**Required action**: Name every artist that Jackie gives as one of her own influences in the Pit Pony interview below.

**Extract to read**:
=== Section Start ===

With a rawness that owes influence to the North East coast they call home, Pit Pony are a caustic, fuzz-rock five-piece from Tyneside that create an adrenaline fuelled, full throttle soundtrack for singer Jackie to explore tales of political ineptitude, mental health, motherhood and failed relationships.
Last week they released their debut album World To Me, which explores themes of identity, isolation, anxiety, motherhood and although not intentionally, the impact of the pandemic on us all. Armed with lots of new music and a bigger sound, the band are back with the bite between their teeth and ready to move.
We had a chat with Jackie all about the album’s themes, the making of the record, what they have coming up next and more. Read the Q&A below.
Hi Jackie! How have the last couple of years been for Pit Pony as a band?
“As a band they’ve been really good. We had time to write, make the album and we signed to Clue Records which are all really exciting. Despite the break of not playing any gigs during the pandemic we’ve had a good run of gigs since and supported bands like Idles and The Wedding Present which has been lush.”
For anyone discovering Pit Pony here for the first time, please gave us a brief history on the band, your sound and your influences.
“We are a five piece from various parts of the North East of England but we all live in and around Newcastle. We started gigging around 2018. Our sound is sort of post punk, garagey, alternative rock? I am terrible with genres. You will have to make your own minds up. Our influences are quite varied but mine are people like PJ Harvey, Deap Valley, The Kills.
You’ve just released your debut album World To Me. The record explores themes of identity, isolation, anxiety, motherhood and the impact of the pandemic on us all (Please expand). What do you hope fans/listeners take away from it?
“In all honesty we just hope people enjoy it. The themes have come from experience, namely the pandemic when we wrote the album but also when the pandemic hit I was on maternity leave with a 7 month old baby and suddenly there was nowhere to go, no one could come and see us etc and it did have an impact. I think that it’s important to talk about these experiences as you never know who may be able to relate to them. It is also something I feel isn’t really documented enough – being a Mother, a parent while being in a band and how you navigate that.”
Please take us through your songwriting/creative process for World To Me. What was your favourite part and what did you find most challenging?

=== Section End ===

**Source data**:
=== Section Start ===

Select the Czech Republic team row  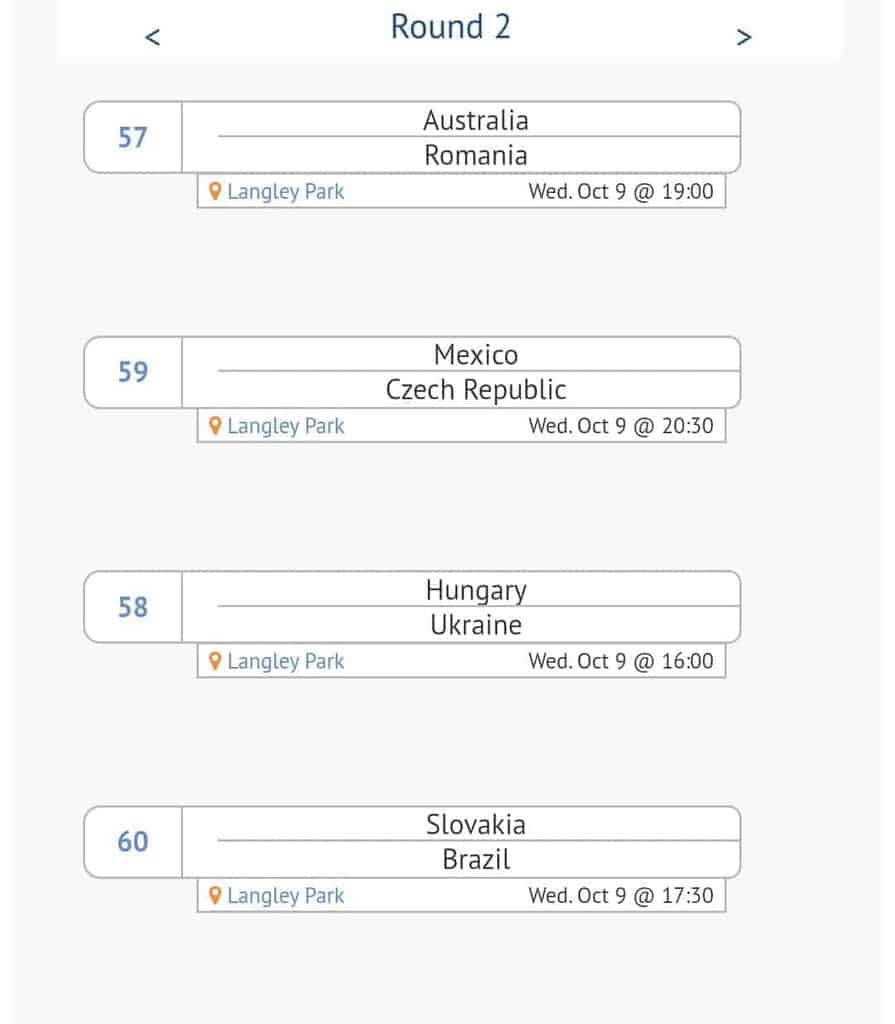click(461, 389)
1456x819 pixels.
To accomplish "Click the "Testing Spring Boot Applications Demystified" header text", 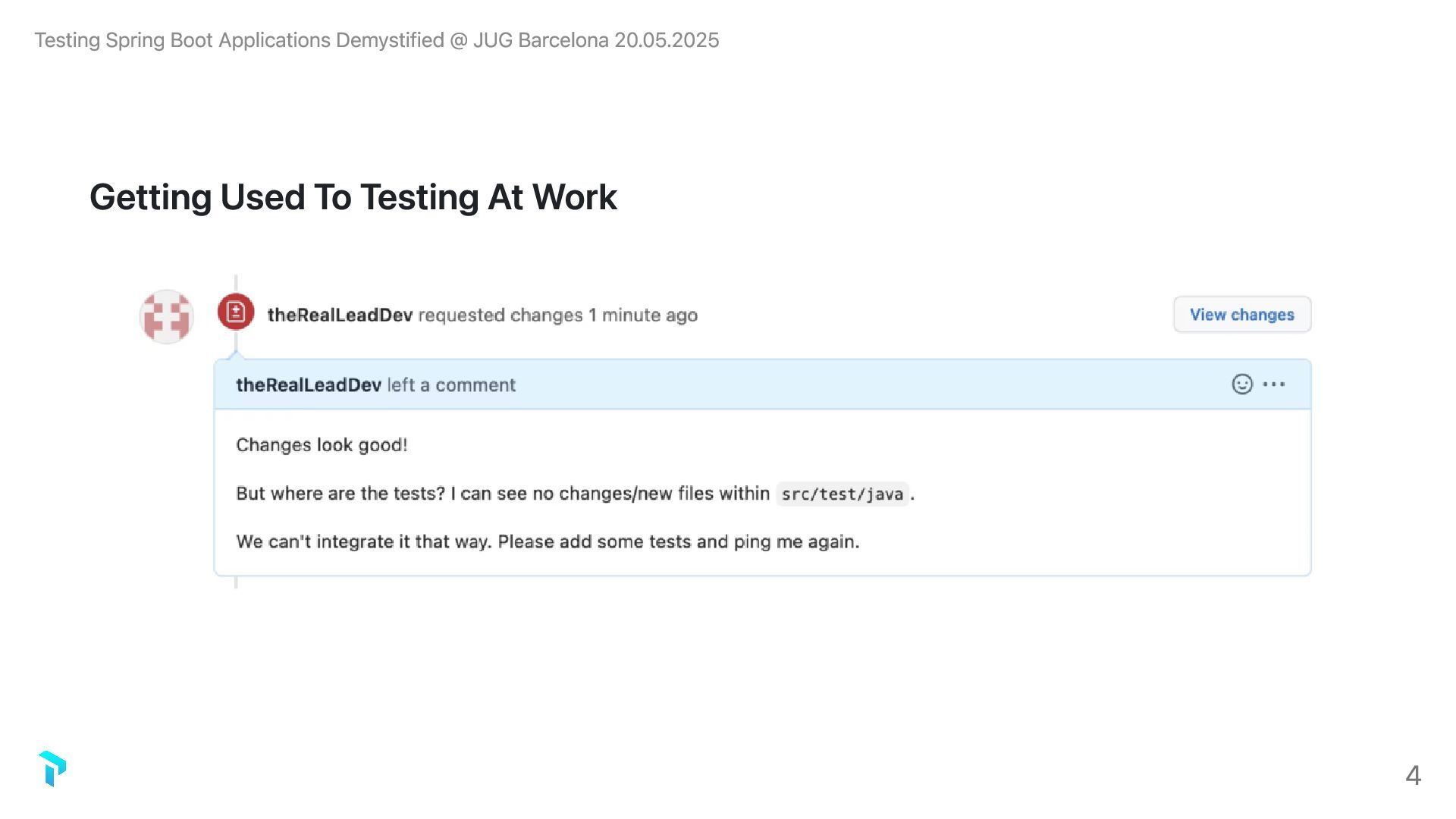I will [239, 40].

=== Section End ===

**Result of the exercise**: PJ Harvey, Deap Valley, The Kills